§ **Exercise brief**:
In this exercise, print only the lines from the line with "Given: Select the middle Switch node header" to the last line of the data below, inclusive. Any pictures should be left out.
*** Block opens ***
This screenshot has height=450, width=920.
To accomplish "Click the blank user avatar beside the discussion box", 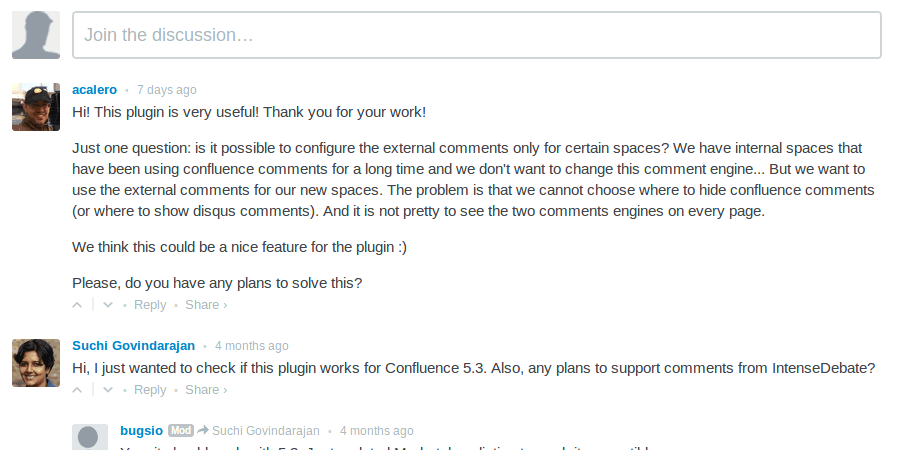I will 36,35.
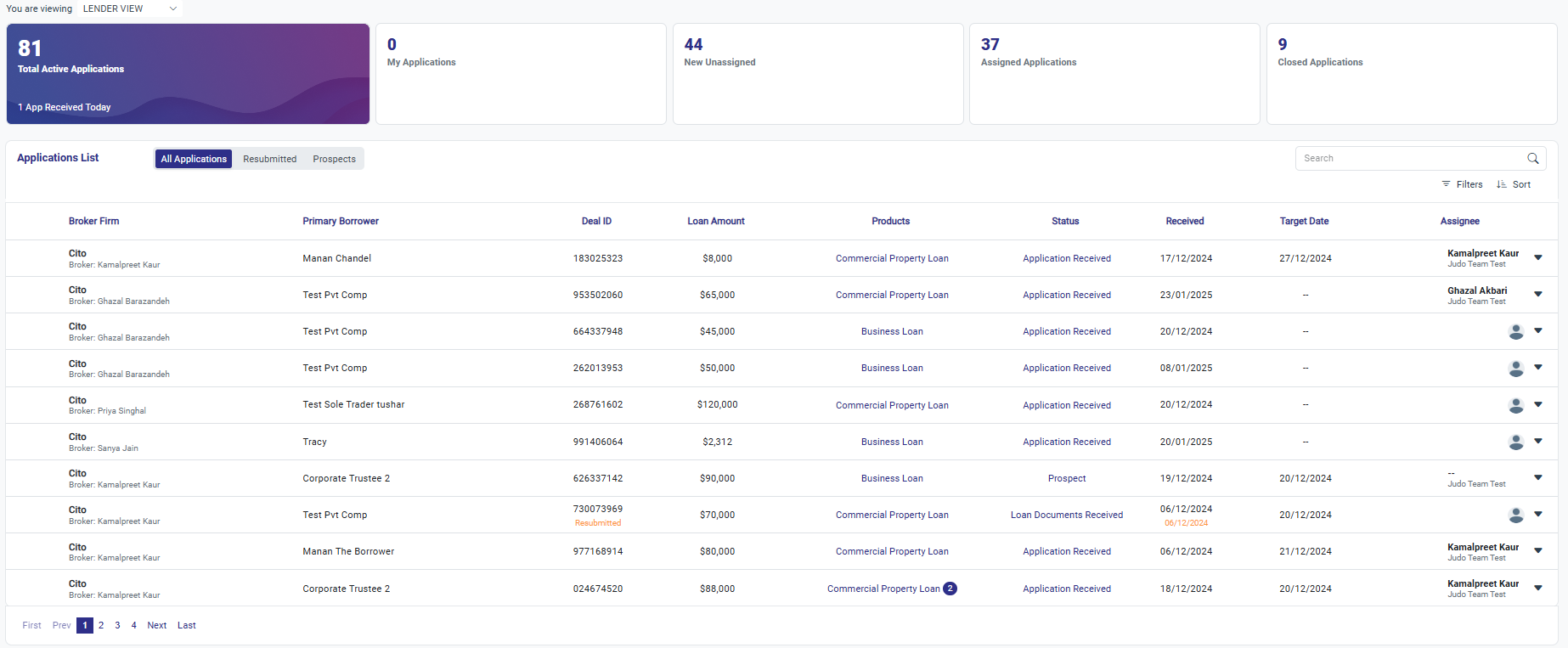Click unassigned avatar icon for deal 664337948
1568x648 pixels.
point(1515,332)
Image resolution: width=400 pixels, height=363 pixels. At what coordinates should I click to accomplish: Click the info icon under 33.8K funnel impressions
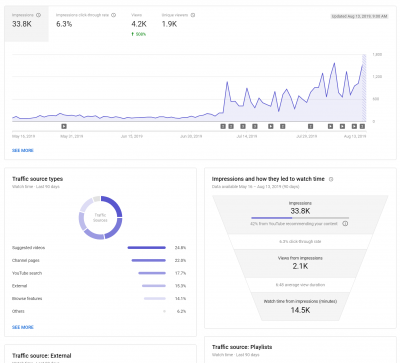(345, 223)
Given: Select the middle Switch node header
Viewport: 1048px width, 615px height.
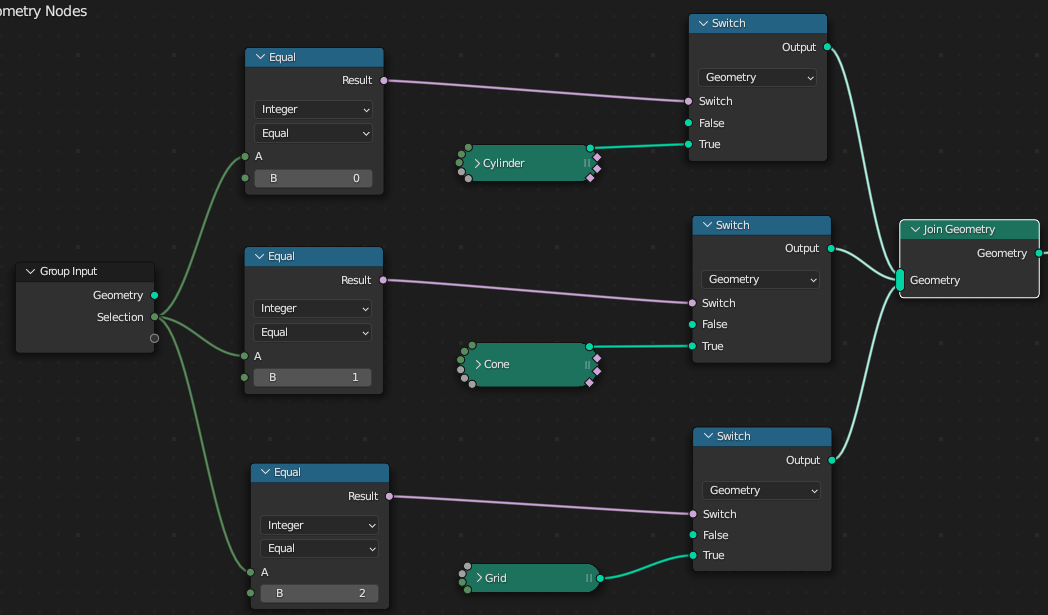Looking at the screenshot, I should pyautogui.click(x=762, y=225).
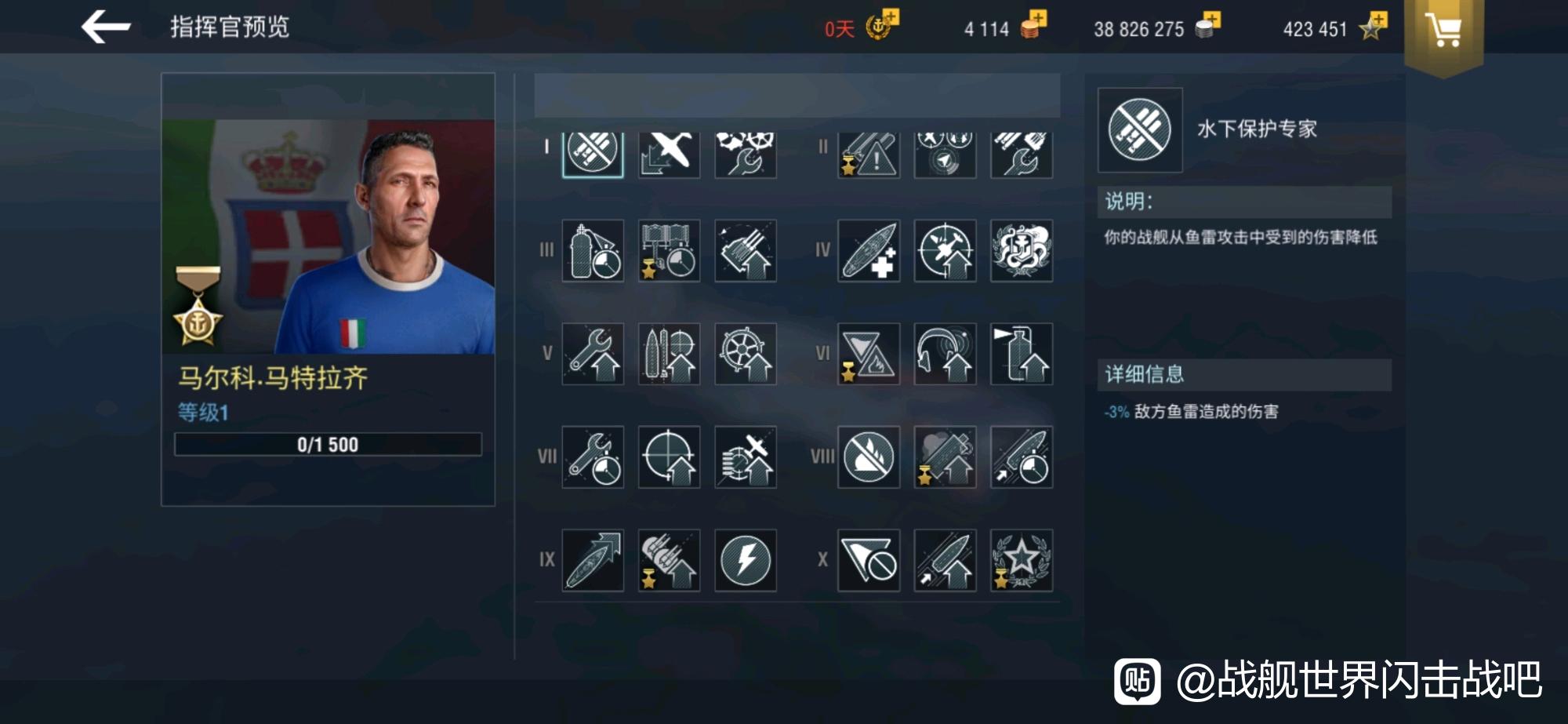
*** Block closes ***
§ **Solution for this exercise**:
Given: Select the middle Switch node header
Viewport: 1048px width, 615px height.
Looking at the screenshot, I should pyautogui.click(x=762, y=225).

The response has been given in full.